The hospital at present has 82 beds and around 50 more beds are required to handle the flow of patients. Dr Gisupnikha Prasiko, senior oncologist, who has been treating cancer patients at the hospital for the past seven years, said cervical and breast cancers are common among females, while mouth, tongue, throat, vocal cord and lung cancers are common among males.
“If only the government could provide radiotherapy and chemotherapy facilities in all the five development regions, we would not be facing so much pressure here,” Dr Prasiko said.
The hospital authorities said that they are not able to manage enough medical equipment to run the facility properly. “We don’t have enough budgets to expand our services and make our services accessible to more patients,” Tajale said. Medical experts concede that despite insufficient funds, the hospital is one of the few hospitals with comparatively better equipments to treat cancer patients in the country after the Chitwan-based BP Koirala Cancer Hospital.

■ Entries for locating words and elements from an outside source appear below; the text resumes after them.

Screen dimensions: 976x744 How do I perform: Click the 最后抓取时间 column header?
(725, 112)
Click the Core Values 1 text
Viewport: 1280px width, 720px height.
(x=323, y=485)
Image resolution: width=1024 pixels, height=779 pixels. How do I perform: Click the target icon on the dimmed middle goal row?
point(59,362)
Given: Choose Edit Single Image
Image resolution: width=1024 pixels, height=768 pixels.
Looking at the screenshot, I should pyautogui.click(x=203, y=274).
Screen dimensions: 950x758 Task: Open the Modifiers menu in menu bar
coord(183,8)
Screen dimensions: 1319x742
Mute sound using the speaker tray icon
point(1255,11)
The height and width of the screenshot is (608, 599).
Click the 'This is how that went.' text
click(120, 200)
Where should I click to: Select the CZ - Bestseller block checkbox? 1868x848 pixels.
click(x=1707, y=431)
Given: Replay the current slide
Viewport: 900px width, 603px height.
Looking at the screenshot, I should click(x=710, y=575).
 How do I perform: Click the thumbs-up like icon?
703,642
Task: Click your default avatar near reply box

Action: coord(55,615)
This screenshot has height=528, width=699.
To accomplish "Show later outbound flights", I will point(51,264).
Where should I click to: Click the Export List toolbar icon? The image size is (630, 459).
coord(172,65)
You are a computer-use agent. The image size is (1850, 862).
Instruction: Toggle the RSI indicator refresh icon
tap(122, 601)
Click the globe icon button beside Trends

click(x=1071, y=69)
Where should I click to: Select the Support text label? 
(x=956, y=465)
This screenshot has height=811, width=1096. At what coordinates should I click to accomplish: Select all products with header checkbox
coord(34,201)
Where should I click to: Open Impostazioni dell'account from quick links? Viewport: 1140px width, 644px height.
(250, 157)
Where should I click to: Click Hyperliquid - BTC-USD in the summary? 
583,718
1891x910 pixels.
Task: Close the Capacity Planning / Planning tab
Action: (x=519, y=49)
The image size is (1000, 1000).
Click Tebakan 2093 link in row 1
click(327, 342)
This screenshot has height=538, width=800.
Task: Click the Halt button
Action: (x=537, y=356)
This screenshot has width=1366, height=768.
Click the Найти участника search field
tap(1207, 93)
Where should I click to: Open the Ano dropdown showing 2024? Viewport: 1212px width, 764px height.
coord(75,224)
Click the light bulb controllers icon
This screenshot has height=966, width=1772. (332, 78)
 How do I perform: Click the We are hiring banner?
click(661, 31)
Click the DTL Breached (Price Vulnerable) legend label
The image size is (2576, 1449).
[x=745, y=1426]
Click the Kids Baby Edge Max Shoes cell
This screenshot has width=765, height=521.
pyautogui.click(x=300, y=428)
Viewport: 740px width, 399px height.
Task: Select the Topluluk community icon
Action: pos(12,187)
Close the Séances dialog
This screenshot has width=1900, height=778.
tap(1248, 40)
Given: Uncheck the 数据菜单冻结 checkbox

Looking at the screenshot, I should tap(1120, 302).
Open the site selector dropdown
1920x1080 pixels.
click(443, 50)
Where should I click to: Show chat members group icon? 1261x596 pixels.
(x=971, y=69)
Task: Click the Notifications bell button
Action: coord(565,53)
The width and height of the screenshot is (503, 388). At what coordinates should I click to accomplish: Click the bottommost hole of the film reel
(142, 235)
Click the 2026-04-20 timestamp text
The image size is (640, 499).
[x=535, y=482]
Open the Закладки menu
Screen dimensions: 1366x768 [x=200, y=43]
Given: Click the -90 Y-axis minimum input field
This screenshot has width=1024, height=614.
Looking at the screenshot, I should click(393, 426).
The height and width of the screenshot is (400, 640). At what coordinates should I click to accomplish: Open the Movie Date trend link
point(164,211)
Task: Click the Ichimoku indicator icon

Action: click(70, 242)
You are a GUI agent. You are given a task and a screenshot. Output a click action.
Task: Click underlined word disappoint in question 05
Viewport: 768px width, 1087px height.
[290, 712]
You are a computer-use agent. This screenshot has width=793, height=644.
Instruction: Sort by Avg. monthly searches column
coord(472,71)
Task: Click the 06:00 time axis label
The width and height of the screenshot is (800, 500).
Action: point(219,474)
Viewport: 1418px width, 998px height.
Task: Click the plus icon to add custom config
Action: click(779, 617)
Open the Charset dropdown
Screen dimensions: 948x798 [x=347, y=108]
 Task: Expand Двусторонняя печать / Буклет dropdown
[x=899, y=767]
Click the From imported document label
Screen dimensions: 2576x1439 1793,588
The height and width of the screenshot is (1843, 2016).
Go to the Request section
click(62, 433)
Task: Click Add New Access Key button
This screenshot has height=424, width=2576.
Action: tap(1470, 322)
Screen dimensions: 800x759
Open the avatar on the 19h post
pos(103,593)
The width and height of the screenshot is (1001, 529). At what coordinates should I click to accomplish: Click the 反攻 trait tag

Saraswati Shrestha, 53, who was waiting for her turn for radiotherapy in the hospital, said she came there after Shahid Gangalal Hospital was unable to diagnose her disease correctly. “The hospital could not diagnose my disease correctly and referred me to this hospital. After coming here, I came to know that I have cervical cancer,” she said.
According to the hospital sources, Sindhupalchok district stands out as the most cancer- prone district. “In our record, we get one cancer patient from that district every day,” said Shrestha. Doctors say excessive consumption of alcohol, tobacco and cigarette along with lack of awareness among people about the disease are the main factors behind high number of cancer patients in Sindhupalchowk.
The hospital is run by Nepal Cancer Relief Society and is established under public-private partnership with support of government, Rotary International and local community in Bhaktapur.